Use the following procedure to use a BusLogic adapter for PGP Universal Server on a virtual machine.
This section applies to versions of PGP Universal Server 3.x and Symantec Encryption Management Server 3.3.x.
On PGP Universal Server 3.x and Symantec Encryption Management Server 3.3.x the use of the LSI SCSI driver is required. The BusLogic driver should no longer be used.
The issue with Linux mounting the file system in read only mode might still occur due to a slow disk backend on the ESX server.
This is a known issue with VMWare and is detailed on the VMWare support site, please refer to VMware KB 51306.
"VMware has identified a problem where file systems may become read-only after encountering busy I/O retry or SAN or iSCSI path failover errors.

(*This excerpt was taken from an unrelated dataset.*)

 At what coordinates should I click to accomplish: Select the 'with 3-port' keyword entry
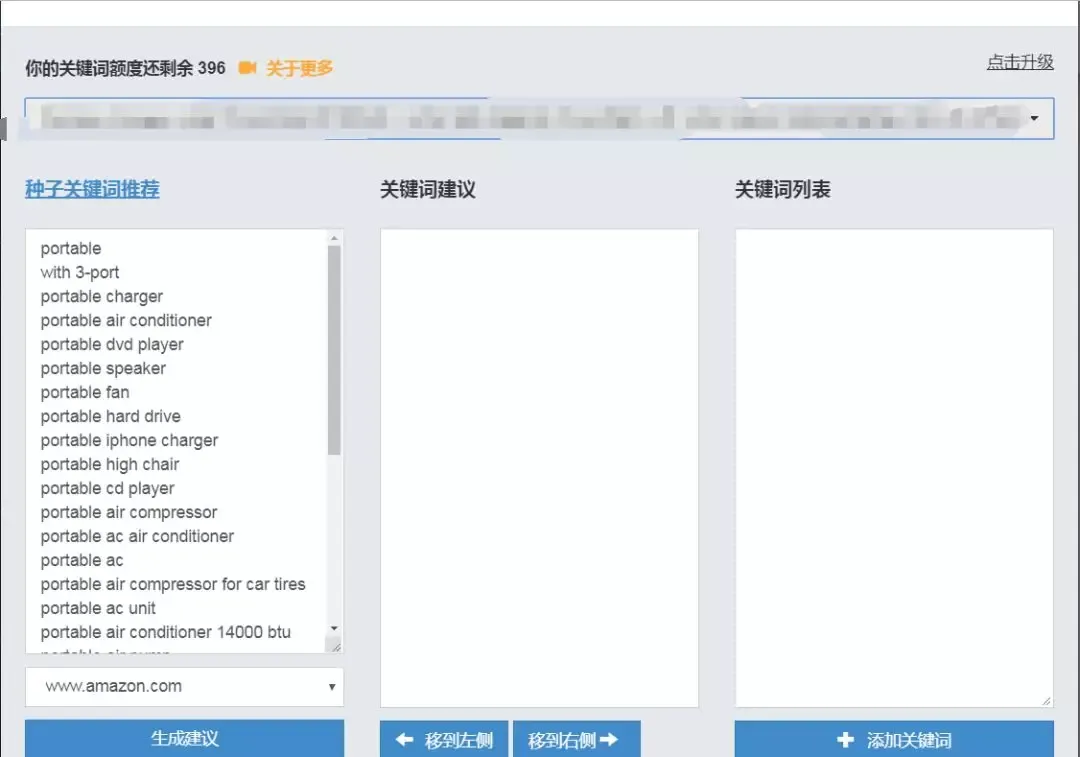point(80,272)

The same behavior is expected even on a native Linux environment, where the time required for the file system to become read-only depends on the number of paths available to a particular target, the multi-path software installed on the operating system, and whether the failing I/O was to an EXT3 Journal. However, the problem is aggravated in an ESX host environment because ESX host manages multiple paths to the storage target and provides a single path to the guest operating system, which effectively reduces the number of retries done by the guest operating system."
The following or similar error messages might be seen with command "dmesg" when the issue occurs:
"INFO: task postmaster:10857 blocked for more than 120 seconds."

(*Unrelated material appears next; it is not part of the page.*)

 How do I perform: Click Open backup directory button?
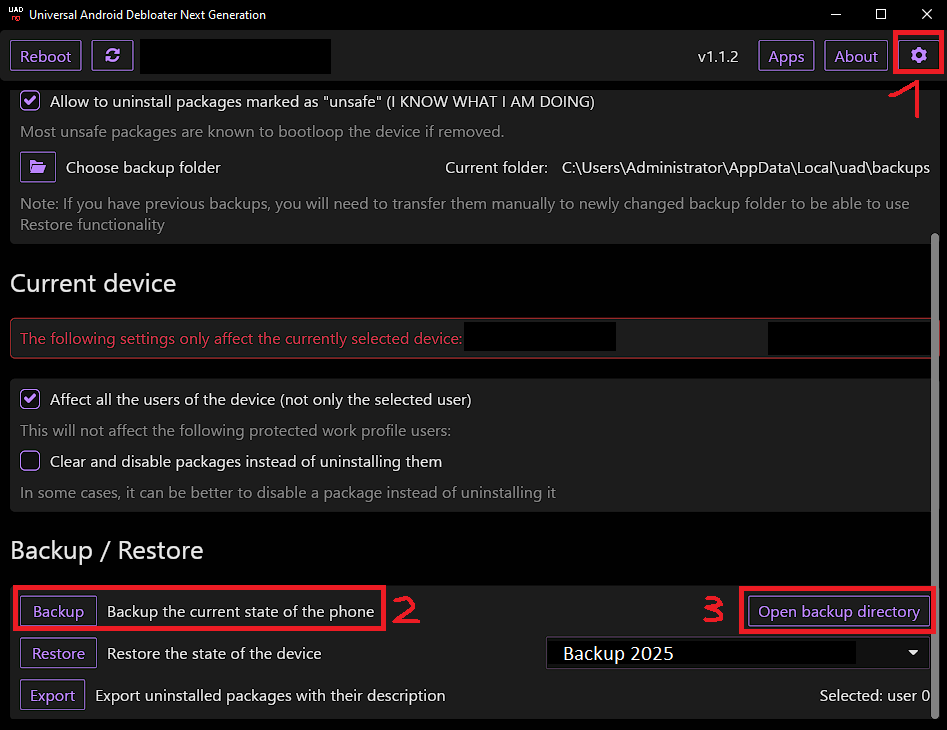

"Buffer I/O error on device sda2, logical block 23711793
lost page write due to I/O error on sda2
sd 0:0:0:0: timing out command, waited 1080s
sd 0:0:0:0: Unhandled error code
sd 0:0:0:0: SCSI error: return code = 0x06000008"
The following errors are shown when the file system is mounted read only.
"EXT3-fs error (device sda2): ext3_journal_start_sb: Detected aborted journal
Remounting filesystem read-only
mptscsih: ioc0: attempting task abort! (sc=f0d76700)"
In this case the database goes into recovery mode and the server is not operational anymore.
Connecting to the database on keys2 failed with an error:
"psql: FATAL: the database system is in recovery mode"
During high disk I/O a very high CPU WAIT percentage around 50% or higher can be see with command "top"
Cpu(s): 0.2%us, 0.0%sy, 0.0%ni, 49.8%id, 50.0%wa, 0.0%hi, 0.0%si, 0.0%st
On VMware ESX server, the following error messages point to the disk not being accessible to the Linux system.
0x2 errors(this status is returned when the HBA driver is unable to issue a command to the device, can occur due to dropped FCP frames)
0x8 errors (returned when the HBA driver aborts I/O or forces a target reset)
To solve this issue, the VMware ESX server must be adjusted to prevent disk read/write failures.